Born This Way and DonorsChoose.org recently announced five winners of their Mental and Emotional Wellness Innovation Challenge. Five projects centered around reducing stigma and increasing emotional support were picked from more than 600 entries.

Dines’s program involves her students coming in for extra hours of learning, and they do it because they want to, she said. During that time, the students make “peace areas” in their classrooms, even painting peace rocks and creating sensory bottles — water bottles filled with glitter and glue that have been shown to help kids calm down.

These items become talismans to the kids, giving them a sense of peace to hold on to when they’re struggling.

“With the topic of mental health, we did essays about identity and created these sensory vials,” Dines said. “My kids love to get their hands on those and use them during their assignments. I thought they’d use them when they’re feeling upset or sad, but I’m really seeing a connection of when they ask for those and when the work is really hard for them.”

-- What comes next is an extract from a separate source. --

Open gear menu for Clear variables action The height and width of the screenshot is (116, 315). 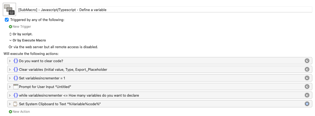[x=307, y=69]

As an Innovation Challenge winner, Dines gets $5,000 to fund another classroom project. She’s thinking about buying more headphones with built-in mics — the students use them to hear themselves practice reading English — and maybe a SMART board, which could better display images of art during discussions and make her classroom feel like a museum.

Whatever she chooses to do with the prize will surely benefit her students. She’s already seen them become more outgoing, she said, and she loves helping them open up to share their stories.

One of her students was previously at a refugee camp, and before that was “wandering” through Somalia with her family, Dines said — but in her class, she’s a bright, funny teenager.

“I would have never have known her if I wasn’t a teacher, and she’s telling me this story that could have been a movie,” Dines said. “And I think, ‘Wow, all these stories, these narratives and special people, come into my life.”